There was a church by 1121, linked to Lewes Priory. Fulk Basset was rector from c.1214 to c.1239. The church was dedicated to St Catherine in the 16th century but was known as St Peter's in 1848; since 1904 the dedication has been to St Katherine and St Peter. The present parish church is a rebuilding from the 14th century; its only earlier features are the font – 12th century or early 13th – and a limestone grave slab of the late 13th century.

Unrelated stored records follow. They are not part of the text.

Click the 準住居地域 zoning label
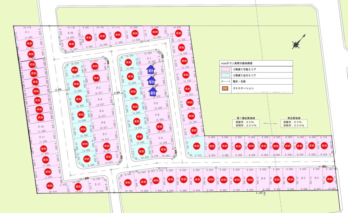The width and height of the screenshot is (348, 213). pyautogui.click(x=292, y=118)
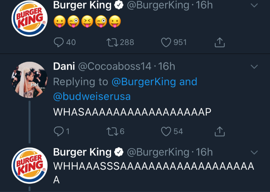Share Dani's WHASAAAP tweet

coord(220,131)
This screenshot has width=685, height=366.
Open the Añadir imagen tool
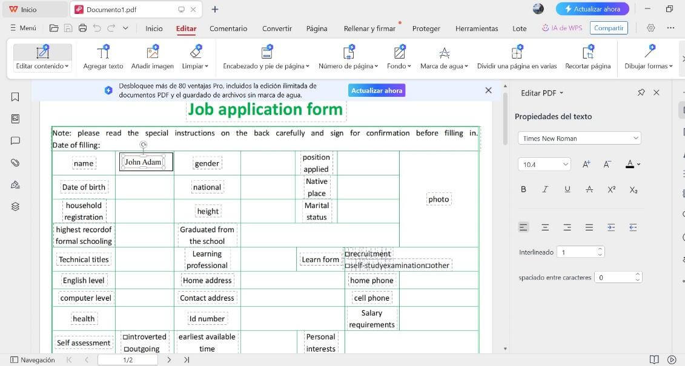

The nave and chancel are in random sarsen while the 15th-century four-stage west tower is in limestone ashlar. Many of the furnishings, including the oak pulpit and reader's desk, are 17th-century. Renovation in 1857-8 saw replacement of the roofs, but the rest of the structure and most of the windows were retained; the northwest window of the chancel has fragments of 14th or 15th-century glass. There are three bells, one cast in 1583 and the others in the 19th century. The church was designated as Grade I listed in 1958.

Pevsner writes that the church has "excellent Decorated work". He notes that the Despensers were lords of the manor at the time, and that the north transept with its "unusually dainty detail" may have been their chapel.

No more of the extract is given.